On Physical Nature of the Source of Ultraluminous X-ray Pulsations

G. Ter-Kazarian

Published 2015-06-02Version 1

To reconcile the observed unusual high luminosity of periodic source M82X-2 of the first NuSTAR ultraluminous X-ray pulsations with the most extreme violation of the Eddington limit, and in view that a persistent X-ray radiation from M82X-2 ultimately precludes the possibility of typical pulsars, we tackle the problem by the implications of "microscopic theory of black hole", the preceding developments of which are of vital interest for the physics of ultra-high energy (UHE) cosmic-rays. Replacing a central singularity by the infrastructures inside event horizon, subject to certain rules, MTBH explains the origin of ZeV-neutrinos which are of vital interest for the source of UHE- particles. Withal, M82X-2 is assumed to be a spinning intermediate mass black hole resided in final stage of growth. Then the thermal blackbody X-ray emission, arisen due to the rotational kinetic energy of black hole, escapes from event horizon through the vista to outside world that detected as ultraluminous X-ray pulsations. The M82X-2 indeed releases $99.59\%$ of its pulsed radiative energy predominantly in the X-ray bandpass $0.3-30$ keV, while the pulsed radiation over the band $0.3-3$ keV was not detected yet because it is seemingly suppressed by more powerful persistent radiation over this band.

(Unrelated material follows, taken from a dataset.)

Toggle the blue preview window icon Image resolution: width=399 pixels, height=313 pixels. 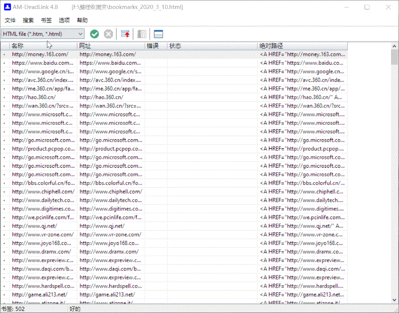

We derive a pulse profile and give a quantitative account of energetics and orbital parameters of the semi-detached X-ray binary containing a primary accretor M82X-2 of inferred mass $M\simeq 138.5-226\,M_{\odot}$ and secondary massive, $M_{2}> 48.3- 64.9\,M_{\odot}$, O/B-type donor star with radius of $R> 22.1- 25.7\,R_{\odot}$, respectively.